Case report
A 51-year-old healthy male patient with no relevant medical history was admitted to the emergency room with a one-week history of fever having a mild response to paracetamol, headaches, myalgia and neck stiffness. He denied coughing, dyspnea or chest pain. During physical examination, his heart rate was 145 bpm and blood pressure was 90/60 mmHg. Cardiopulmonary auscultation was rhythmic and showed no abnormalities. Laboratory results on admission showed a leukocyte count of 22,860/μL with neutrophilia (84.9%) and thrombocytopenia (49,000/μL).

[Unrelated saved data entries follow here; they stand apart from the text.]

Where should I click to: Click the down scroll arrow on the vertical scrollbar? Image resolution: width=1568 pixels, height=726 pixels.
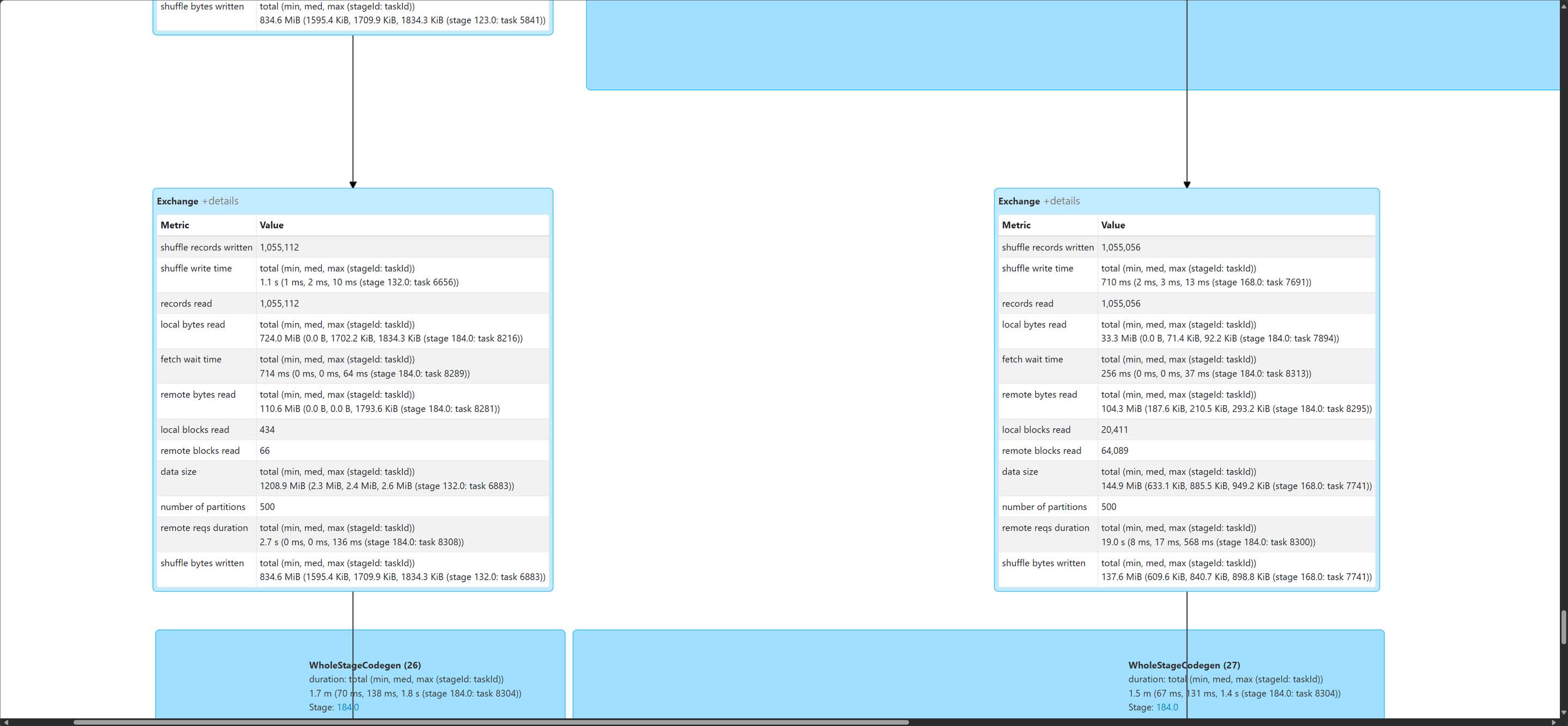point(1564,712)
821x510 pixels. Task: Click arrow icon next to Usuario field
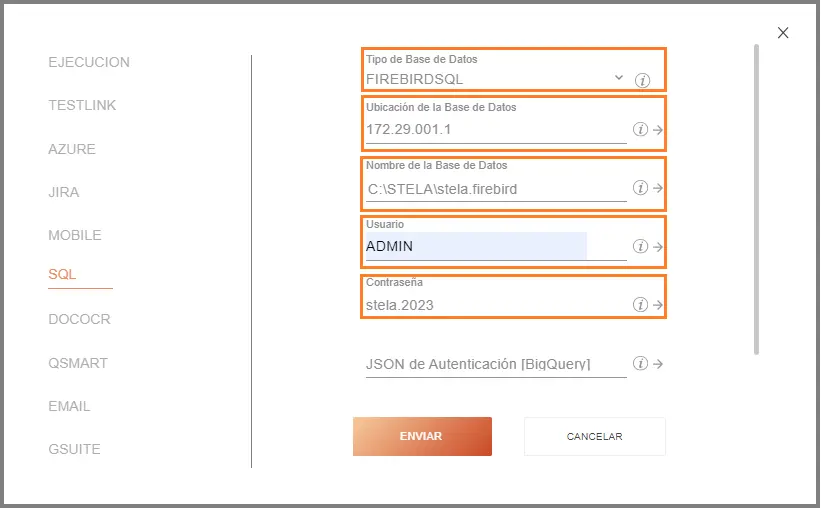point(658,247)
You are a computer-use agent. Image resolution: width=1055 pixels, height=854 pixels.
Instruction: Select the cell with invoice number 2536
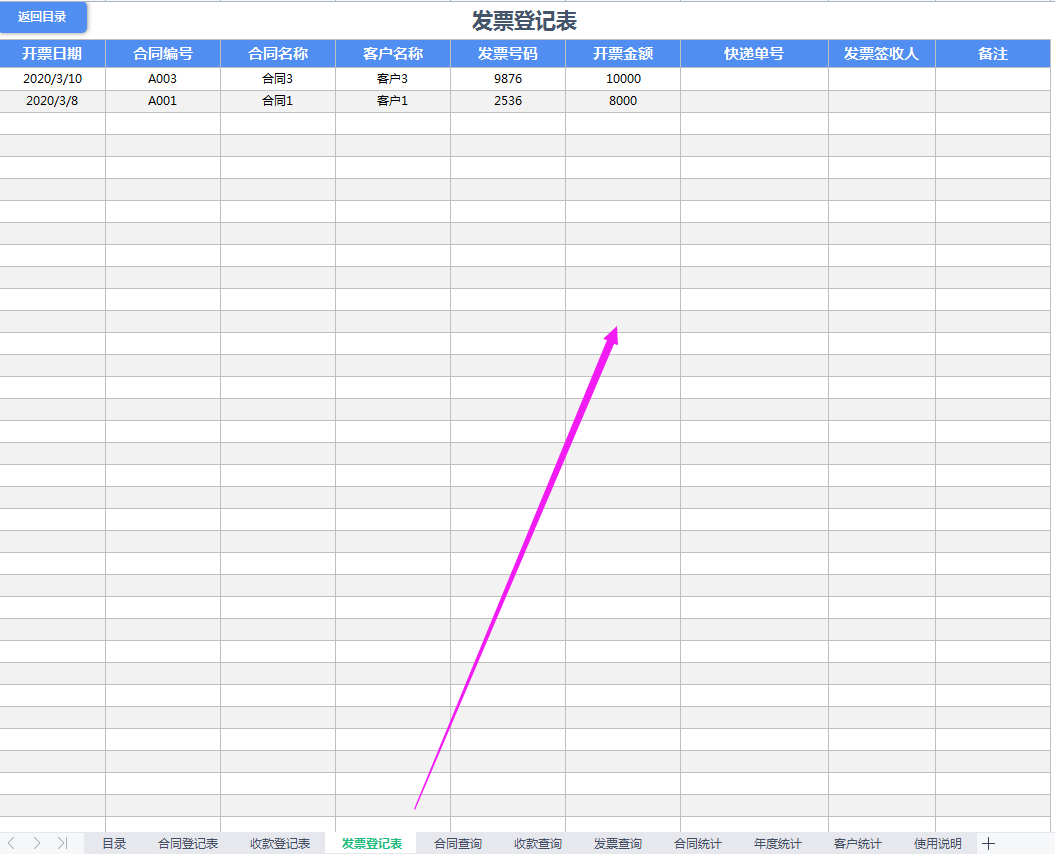point(507,101)
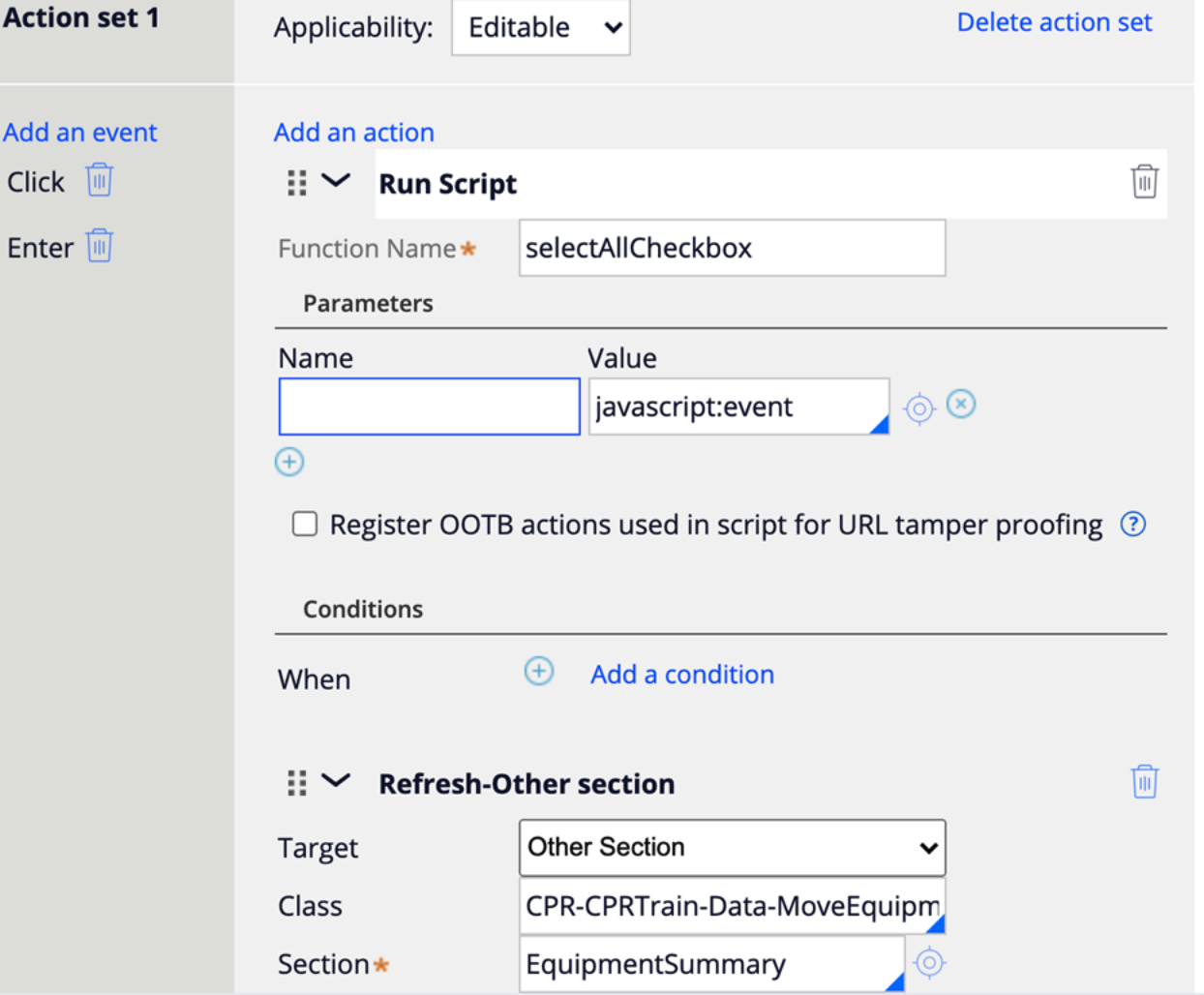
Task: Delete the Enter event trash icon
Action: click(x=99, y=246)
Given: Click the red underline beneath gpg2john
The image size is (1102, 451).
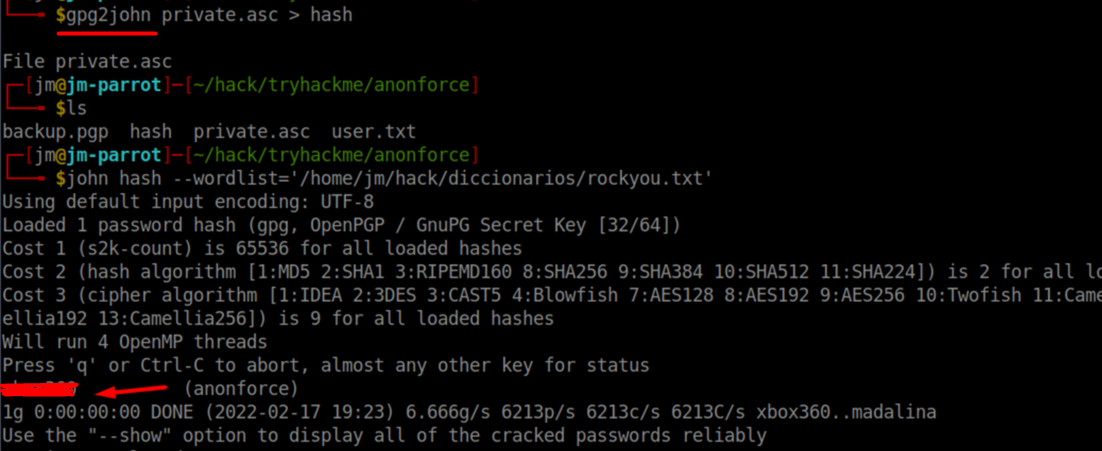Looking at the screenshot, I should (x=108, y=32).
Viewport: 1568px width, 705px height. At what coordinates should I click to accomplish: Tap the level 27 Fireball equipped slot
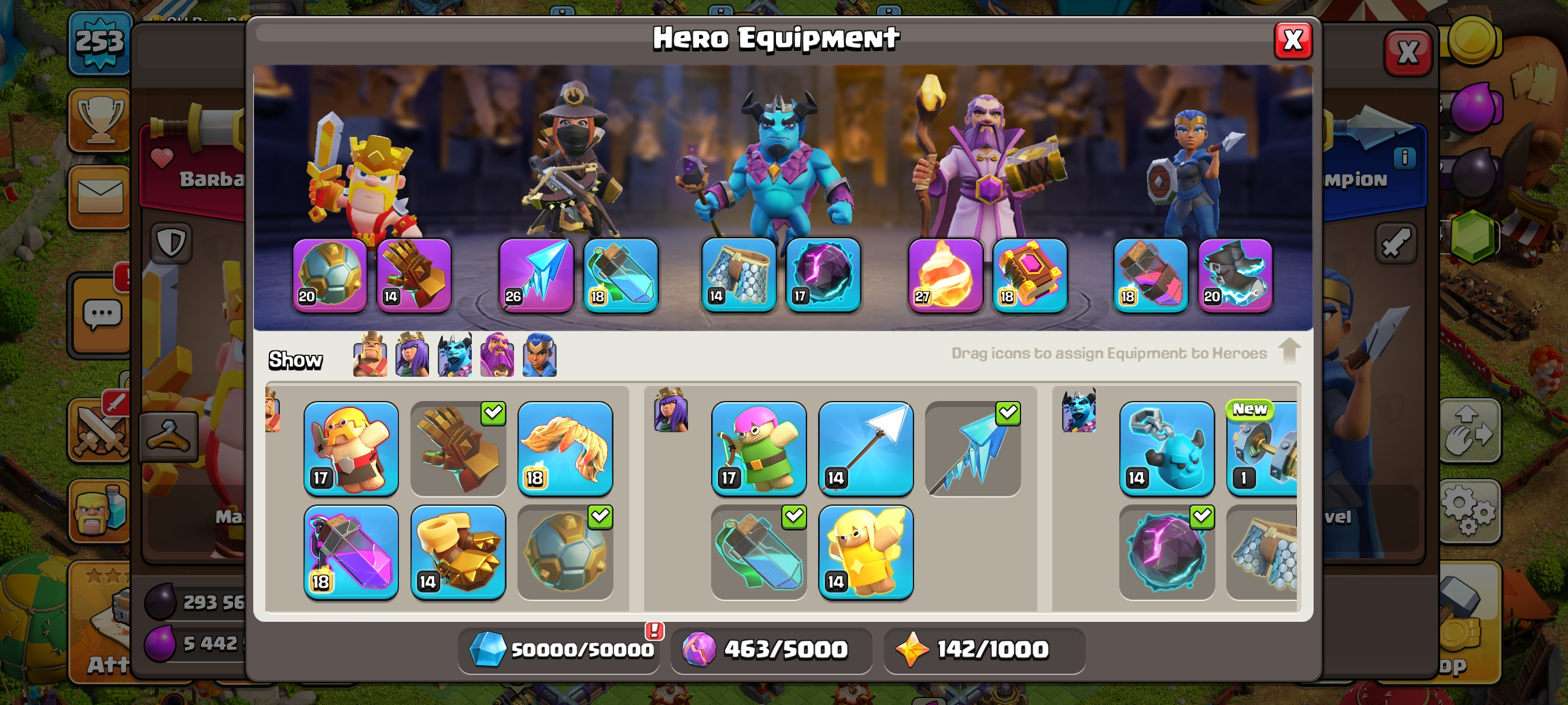click(945, 275)
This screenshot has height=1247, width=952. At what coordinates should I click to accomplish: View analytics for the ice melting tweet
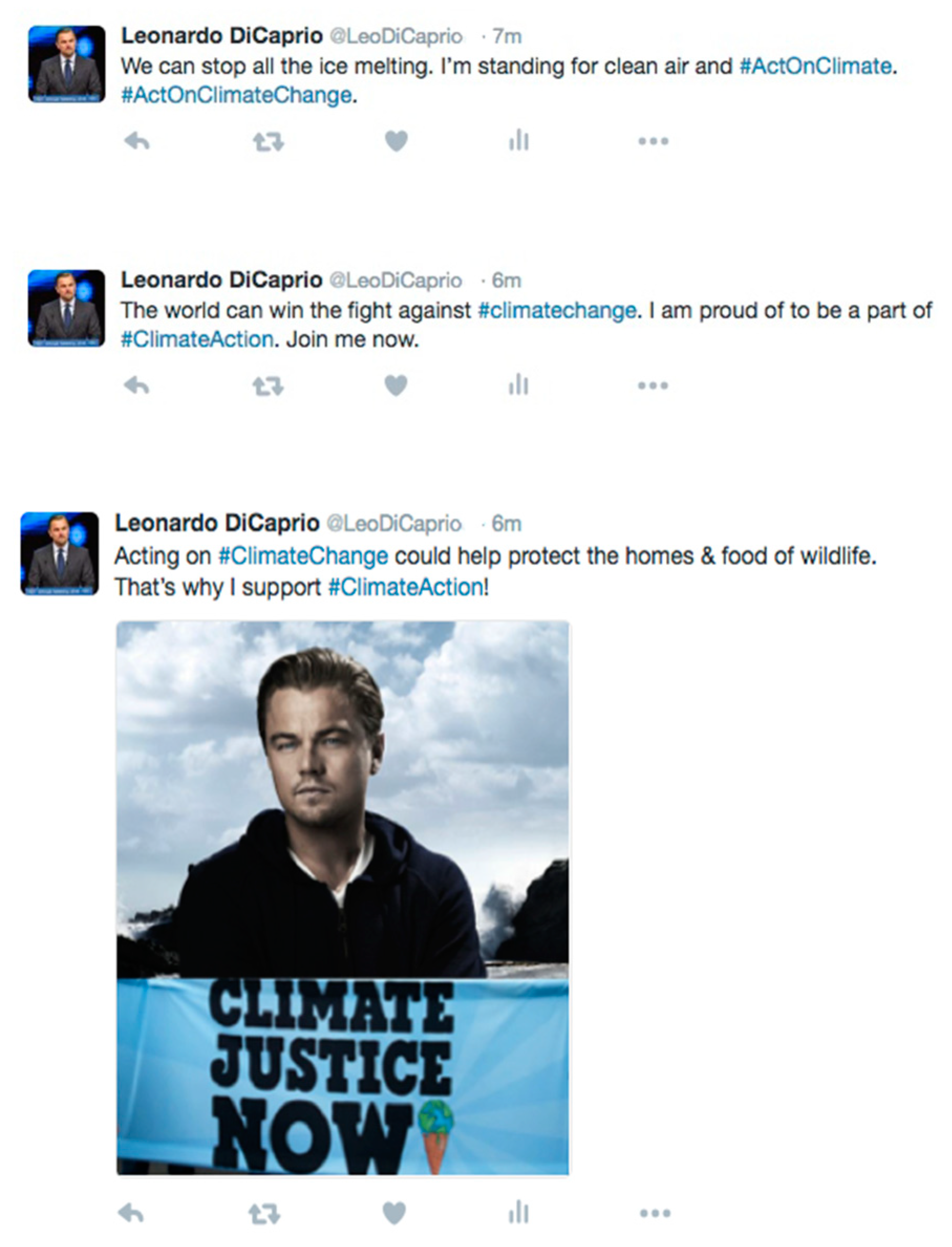tap(518, 140)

Acute kidney injury was also shown by a creatinine of 1.4 mg/dL and hyponatremia (126 mmol/L). Bilirrubin was 1.4 mg/dL. Arterial blood gases showed hypoxemia and hypocapnia with secondary respiratory alkalosis. Acute-phase reactants were elevated with a C-reactive protein of 23.4 mg/dL (0.0 – 0.5) and a procalcitonin of 5.26 μg/L (0.00 – 0.50). The chest X-Ray showed no significant findings. Blood, urine cultures and a nasal swab were drawn, which were all positive for Methicillin-sensitive Staphylococcus aureus (MSSA).
The patient was directly admitted into the intensive care unit with the diagnosis of septic shock. Broad-spectrum antibiotic therapy was started with Meropenem and Vancomycin. Blood cultures were drawn again the next day, being still positive for MSSA. The patient required vasoactive drugs for 48 hours. After 72 hours, the patient was stable and transferred to the cardiology ward. Antibiotic therapy was then changed to Meropenem and Cloxacillin.
The transthoracic echocardiogram (TTE) showed no abnormalities. Transesophageal echocardiogram (TEE) was not performed due to the patient’s rejection of this procedure. On the 6th day of hospitalization, the patient asked to be discharged against medical advice. The antibiotic therapy was discontinued.
Two days later, the patient returned to the emergency department with persistent fever and signs of right heart failure in physical examination. The patient was then readmitted and antibiotic therapy with Daptomycin and Cloxacillin was started. The chest X-Ray showed bilateral mild pleural effusions and images suggesting bilateral multilobar pneumonic foci similar to pulmonary septic embolisms (Figure_1).
A new TTE was performed on suspicion of right heart IE, but showed no abnormal findings. TEE was then performed showing nodular images on the PV suggestive of large vegetations (Figure_2) causing substantial valve destructuration and severe pulmonary regurgitation (IV/IV) (Figure_3). Tricuspid regurgitation was mild without suggestive signs of IE. The rest of the study was normal.
The case was accepted for urgent surgery. Among the different techniques for the reconstruction of the pulmonary valve have been described, a biologic valve replacement according to Kogon’s technique4 was the chosen procedure. On the surgical field, a severely unstructured PV with large vegetations anchored to the anterior and right leaflets was identified (Figure_4). There was also an infra-annular abscess, not visualized in the TEE, rightly below the left leaflet that spread through the posterior infundibular wall with no signs of perforation.
Once the vegetations were excised, the abscess was also drained, cleaned and finally closed with a bovine pericardial patch (Figure_5). The pulmonary valve was replaced with a bioprosthetic valve. The main pulmonary artery and right ventricular infundibulum were reconstructed with another bovine pericardial patch (Figure_6).
The intraoperative TEE showed no paravalvular leaks with a normal functioning prosthesis. The patient experienced an uncomplicated postoperative period, being extubated immediately after surgery and transferred to the ward 48 hours later.
A postoperative computed tomography scan showed images suggestive of bilateral pulmonary septic embolisms and thromboembolisms with infarcts (Figure_7) The microbiological test of the valve confirmed IE caused byStaphylococcus aureus .
The patient was discharged once the antibiotic therapy was completed and remains asymptomatic.